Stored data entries
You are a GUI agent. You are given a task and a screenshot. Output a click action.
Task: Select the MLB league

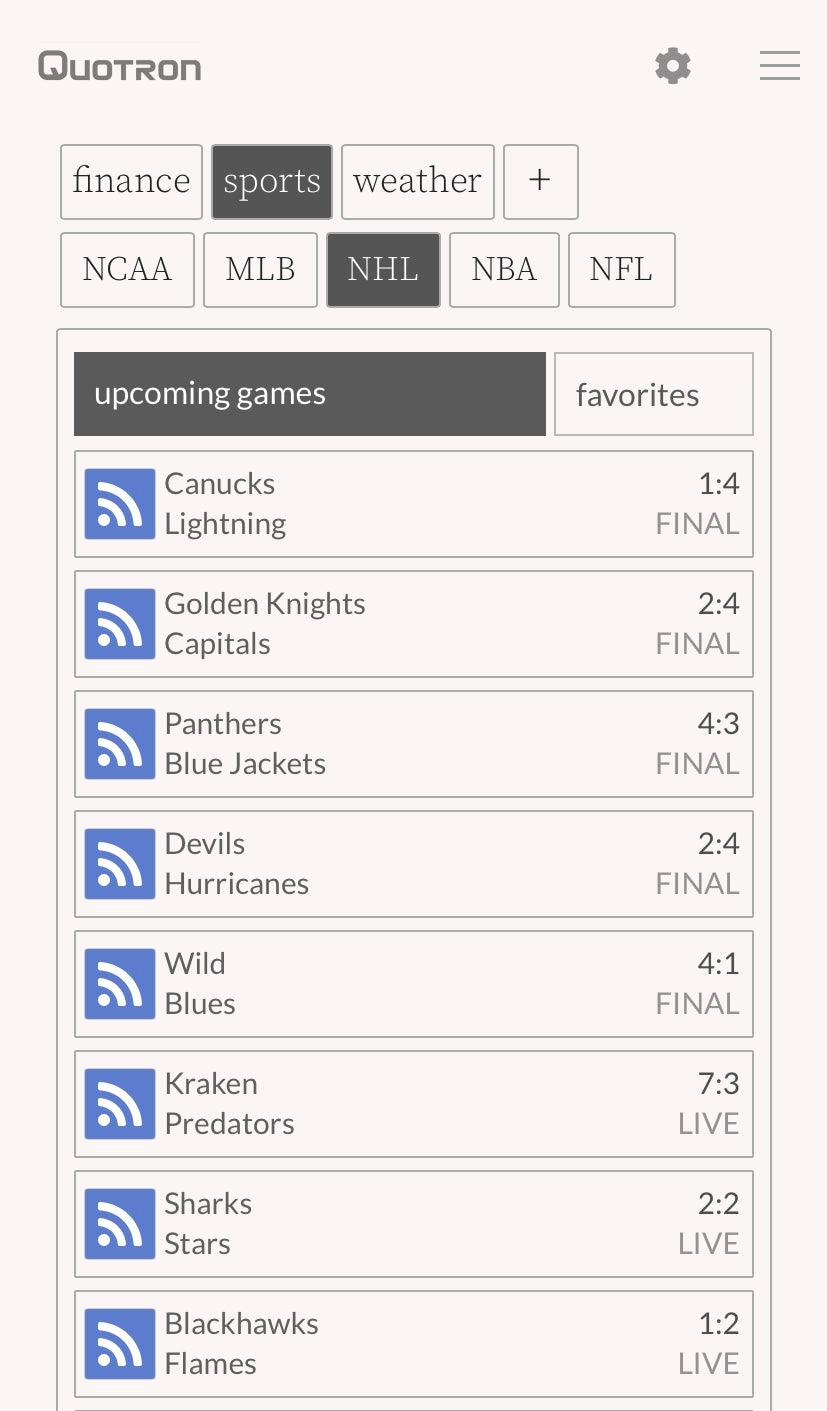260,270
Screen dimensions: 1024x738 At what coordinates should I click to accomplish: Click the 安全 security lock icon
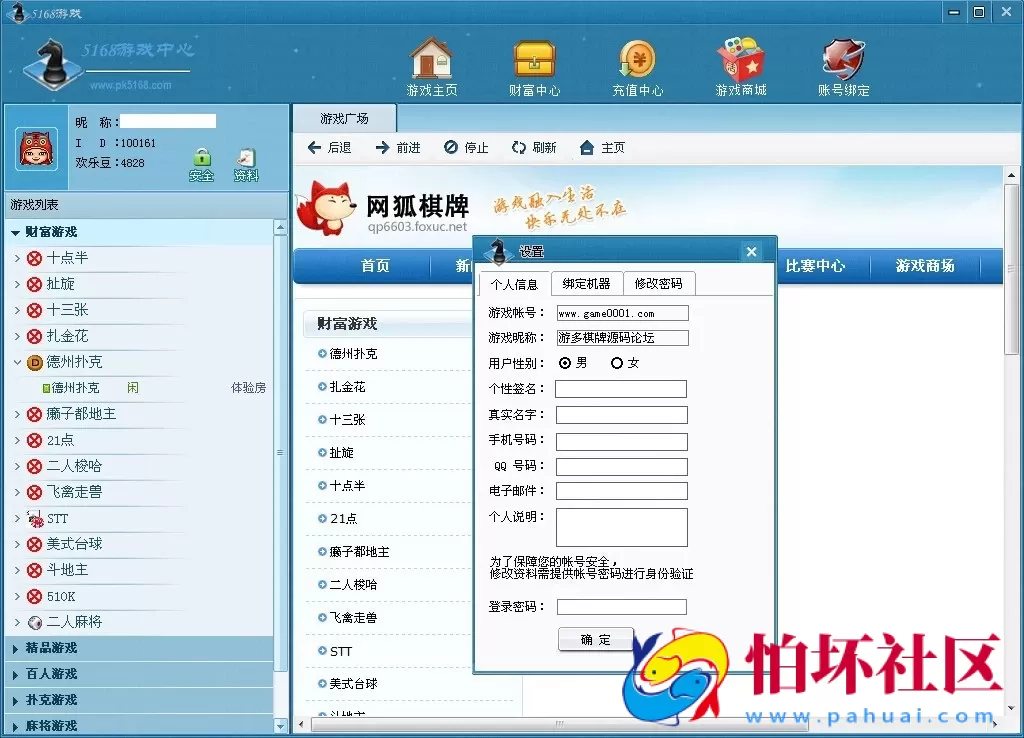(x=201, y=158)
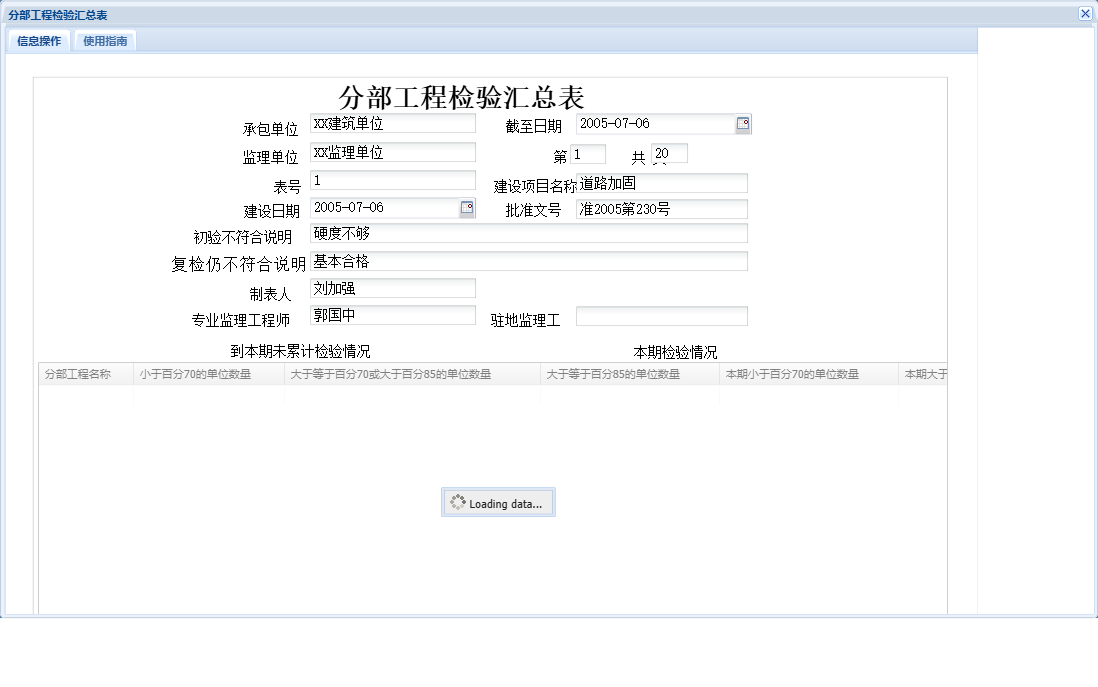Click the 批准文号 field showing 准2005第230号
This screenshot has height=687, width=1098.
[x=660, y=208]
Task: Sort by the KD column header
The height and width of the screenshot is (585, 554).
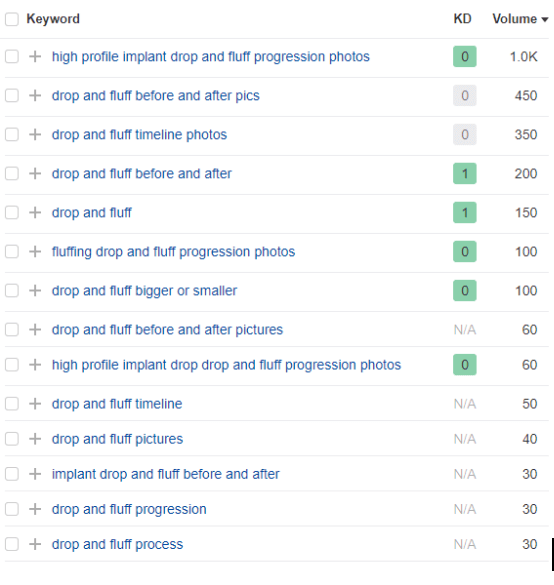Action: (463, 19)
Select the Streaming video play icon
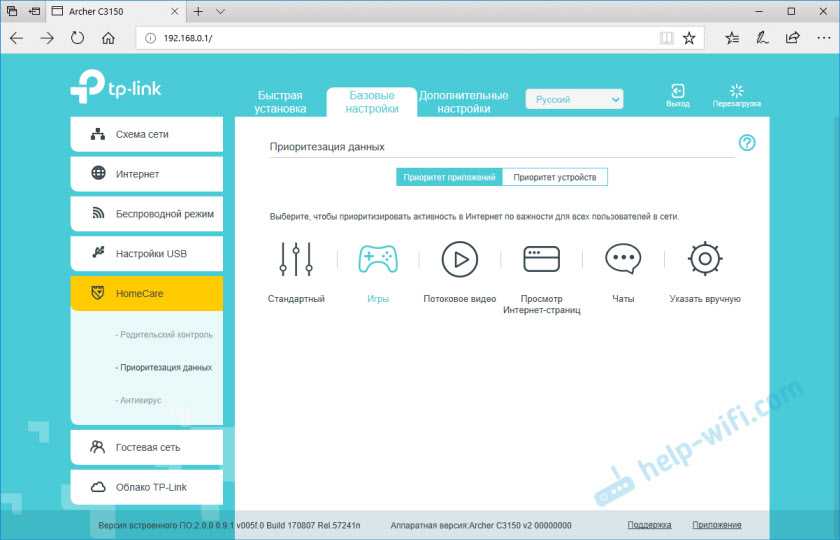Screen dimensions: 840x540 coord(459,259)
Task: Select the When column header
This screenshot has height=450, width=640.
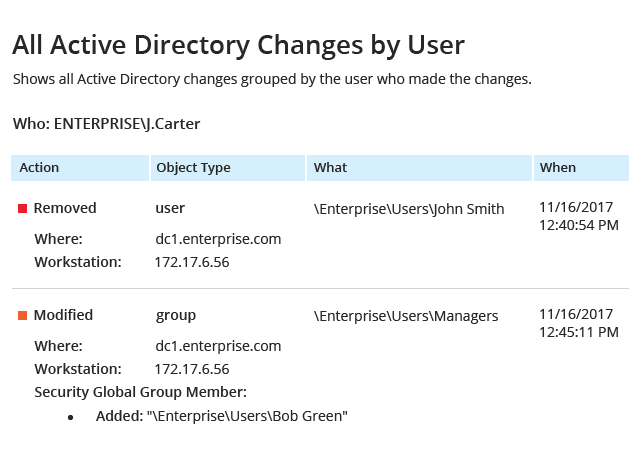Action: [x=581, y=168]
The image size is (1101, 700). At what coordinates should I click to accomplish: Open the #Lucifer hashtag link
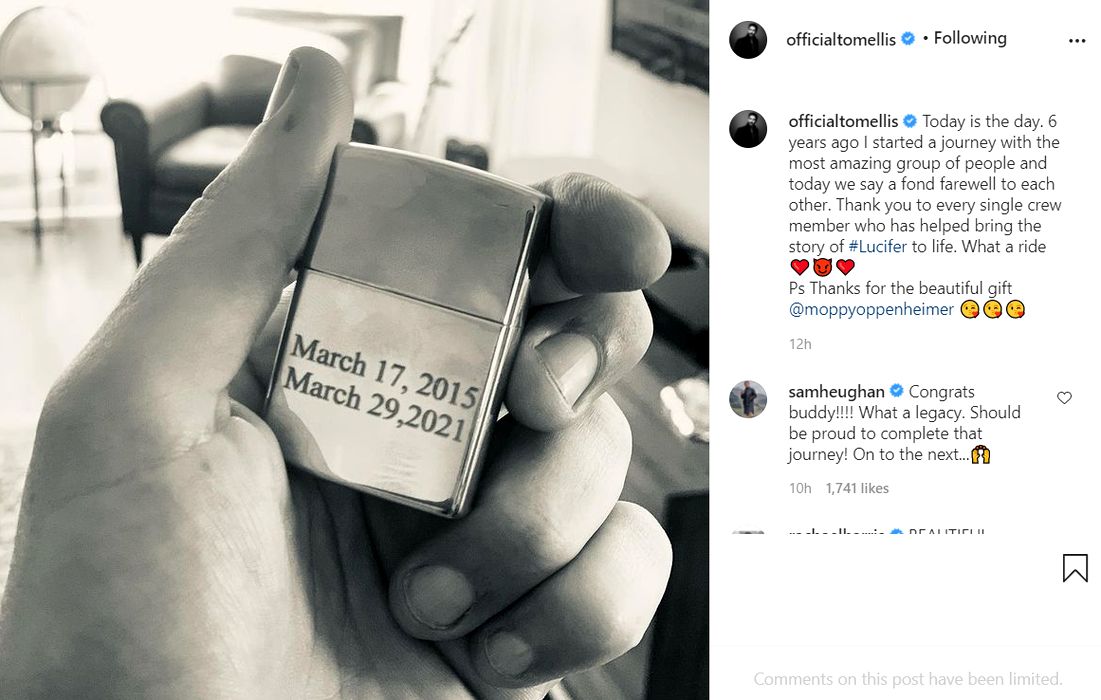877,246
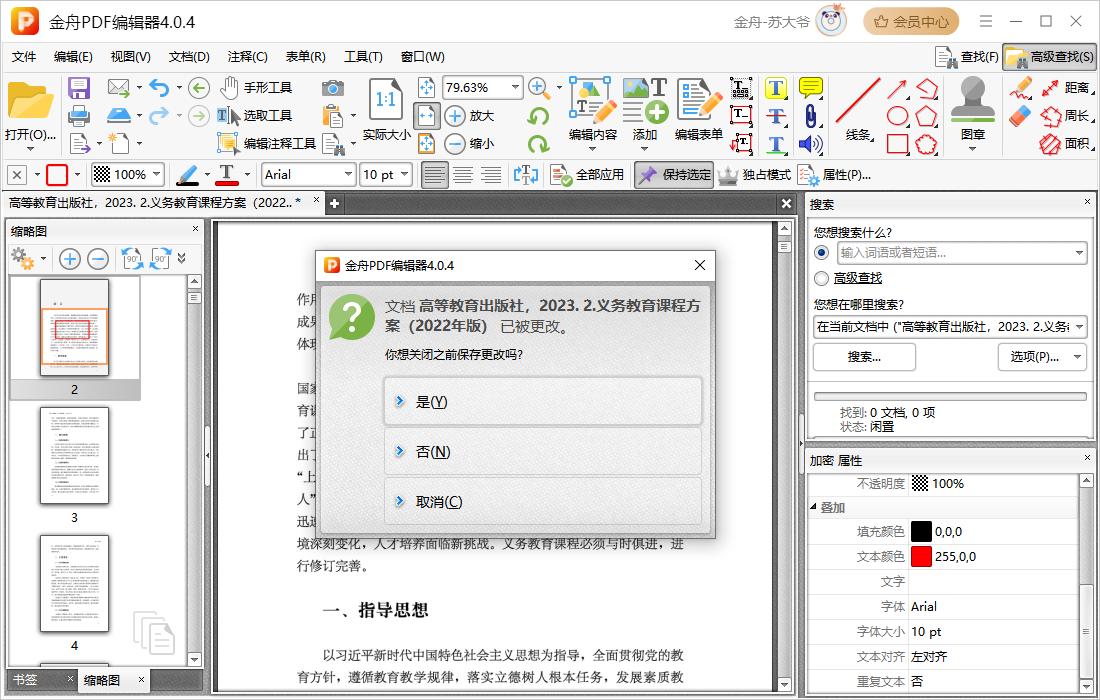
Task: Select the Edit Form (编辑表单) tool
Action: (699, 110)
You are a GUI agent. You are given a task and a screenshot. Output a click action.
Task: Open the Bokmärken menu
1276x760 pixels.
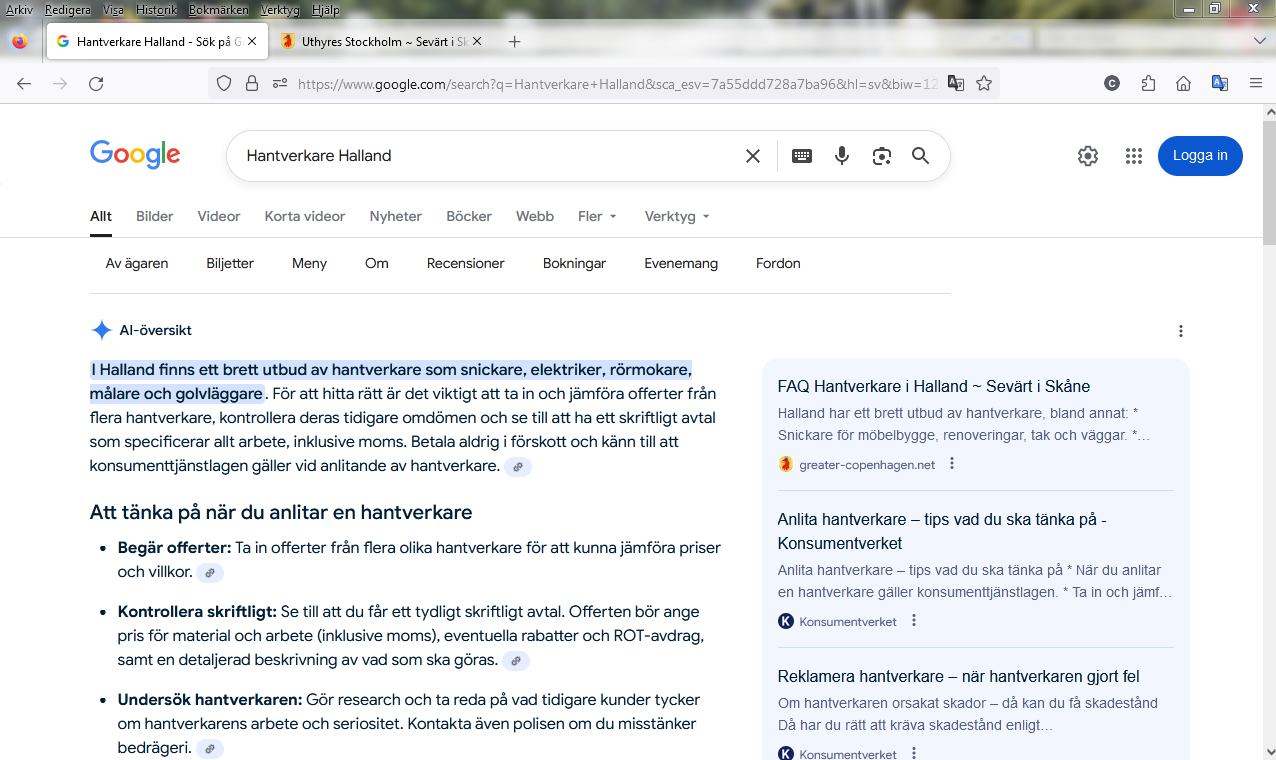click(217, 10)
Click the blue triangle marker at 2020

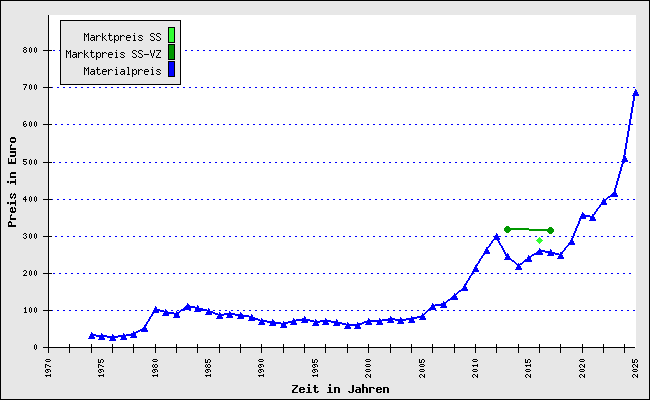click(x=582, y=215)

*Task statement*
When you write out the data, keep every line exact and drop the pictures.

*Task response*
You are a GUI agent. You are given a task and a screenshot. Output a click action.
Task: Select the MLB league

260,270
Screen dimensions: 1024x738 At what coordinates should I click to accomplish: Click the 安全 security lock icon
(x=201, y=158)
Click the 批准文号 field showing 准2005第230号
This screenshot has height=687, width=1098.
[x=660, y=208]
Task: Sort by the KD column header
The height and width of the screenshot is (585, 554).
Action: (463, 19)
Select the Streaming video play icon
Screen dimensions: 840x540 coord(459,259)
Task: Select the When column header
This screenshot has height=450, width=640.
Action: [x=581, y=168]
The image size is (1101, 700). At what coordinates should I click to accomplish: Open the #Lucifer hashtag link
877,246
Task: Select the Edit Form (编辑表单) tool
Action: (699, 110)
You are a GUI agent. You are given a task and a screenshot. Output a click action.
Task: Open the Bokmärken menu
1276x760 pixels.
click(217, 10)
Click the blue triangle marker at 2020

click(x=582, y=215)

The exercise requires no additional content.